(DOCUMENT EXTRACT)

Doncaster’s residents warned COVID-19 rates continue to rise

Health and care bosses across Doncaster are calling on all residents to continue to take appropriate steps to stay safe as COVID-19 rates across the town rise rapidly.

Community transmission of COVID-19 is currently the highest it has ever been with the current rate at 1993.1 (covering 26 December-1 January). The over 60s rate in Doncaster is currently 1199, this has increased 10 fold in the past three weeks.

Now, Doncaster Council, Doncaster CCG, Doncaster and Bassetlaw Teaching Hospitals NHS FT, Primary Care Doncaster and Rotherham, Doncaster and South Humber NHS Foundation Trust are reporting that health and care services across the board are seeing real pressure on their operations due to the sharp increase in the number of patients with COVID-19 in hospital but also staff absences. And hospital occupancy modelling is predicting a significant increase of patient numbers over the next few weeks.

In addition, some frontline health and care services are reporting absence rates as high as 50 per cent and currently 75 per cent of Doncaster care homes are in outbreak so closed to new admissions.

These challenges across the region has led to the South Yorkshire Local Resilience Forum declaring a business continuity major incident and now Doncaster’s Tactical Co-Ordination Group has taken the decision to declare a local business continuity major incident.

(End DOCUMENT EXTRACT)
(INFORMATION SHOWN)

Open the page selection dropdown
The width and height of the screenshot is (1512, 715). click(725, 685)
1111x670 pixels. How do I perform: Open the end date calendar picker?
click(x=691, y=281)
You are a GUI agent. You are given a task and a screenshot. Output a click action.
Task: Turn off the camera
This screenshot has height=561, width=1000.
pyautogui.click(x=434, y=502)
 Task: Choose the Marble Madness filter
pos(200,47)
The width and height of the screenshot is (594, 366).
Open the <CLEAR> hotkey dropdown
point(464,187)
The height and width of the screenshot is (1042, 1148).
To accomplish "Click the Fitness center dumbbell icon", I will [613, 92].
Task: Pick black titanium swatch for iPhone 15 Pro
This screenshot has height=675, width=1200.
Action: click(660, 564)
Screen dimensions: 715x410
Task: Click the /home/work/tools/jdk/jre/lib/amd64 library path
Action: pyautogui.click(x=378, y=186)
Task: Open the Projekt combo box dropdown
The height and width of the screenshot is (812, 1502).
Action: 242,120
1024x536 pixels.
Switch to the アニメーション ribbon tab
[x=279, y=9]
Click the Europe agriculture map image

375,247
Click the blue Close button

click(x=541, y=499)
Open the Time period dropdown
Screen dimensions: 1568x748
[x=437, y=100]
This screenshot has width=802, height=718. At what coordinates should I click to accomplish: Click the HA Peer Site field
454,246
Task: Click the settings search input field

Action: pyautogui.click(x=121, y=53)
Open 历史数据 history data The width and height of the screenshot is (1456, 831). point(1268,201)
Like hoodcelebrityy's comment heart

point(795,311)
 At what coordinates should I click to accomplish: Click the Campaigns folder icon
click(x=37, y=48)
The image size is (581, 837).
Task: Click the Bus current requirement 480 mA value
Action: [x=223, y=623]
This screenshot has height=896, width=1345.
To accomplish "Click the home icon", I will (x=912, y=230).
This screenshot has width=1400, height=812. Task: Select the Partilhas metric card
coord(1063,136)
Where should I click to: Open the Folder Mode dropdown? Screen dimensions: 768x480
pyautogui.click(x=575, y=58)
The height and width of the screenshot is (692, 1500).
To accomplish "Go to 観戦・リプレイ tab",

(End INFORMATION SHOWN)

- _TASK DIRECTIONS_
Continue the article above about rising COVID-19 rates in Doncaster, starting after its last sentence.

- _OUTPUT OF THE EXERCISE_
Dr Rupert Suckling, Doncaster’s director of public health and speaking on behalf of all the partner organisations, said: “The transmission of covid-19 in Doncaster is currently soaring and these are rates we have not seen anything like at any other point in the pandemic. We do not see this pattern changing in the immediate future, for example we will not see the impact of schools going back in our data for a couple more weeks so that is something we will be keeping a close eye on.

“It does appear that the Omicron variant is less severe, and we are seeing less people in ITU than in previous waves which is encouraging but we do find ourselves in a major incident and still seeing a significant number of people unwell with covid-19 and ending up in hospital. Combined with a high rate of staff absence this causes a real challenge to our NHS partners and our health and care services are now increasingly under pressure.

“We are also aware that staff absences are causing a problem for local businesses and their operations which does have a knock-on effect on the local economy. Therefore, it is important we have a rounded view on why it is important we keep the virus under control as much as we can and do whatever we can to reduce community transmission by taking appropriate steps to keep as safe as we can such as wearing face coverings indoors, having our vaccinations and testing regularly as well as sticking to the self-isolation guidance.”

There has also been a lot of changes to Government guidance recently including:

The self-isolation advice for people with covid-19 has recently changed. It is now possible to end self-isolation after 7 days, following 2 negative LFD tests taken 24 hours apart. The first LFD test should not be taken before the sixth day.

For fully vaccinated close contacts, including those in the same household as someone who has tested positive, it is strongly advised they should take an LFD test every day for 7 days. This daily test should be completed before the person leaves the household for the first time that day. If any of these test results are positive, the person should self-isolate and arrange a PCR test. Our local advice is that if you are a close contact and cannot get hold of an LFD test to test daily, please isolate.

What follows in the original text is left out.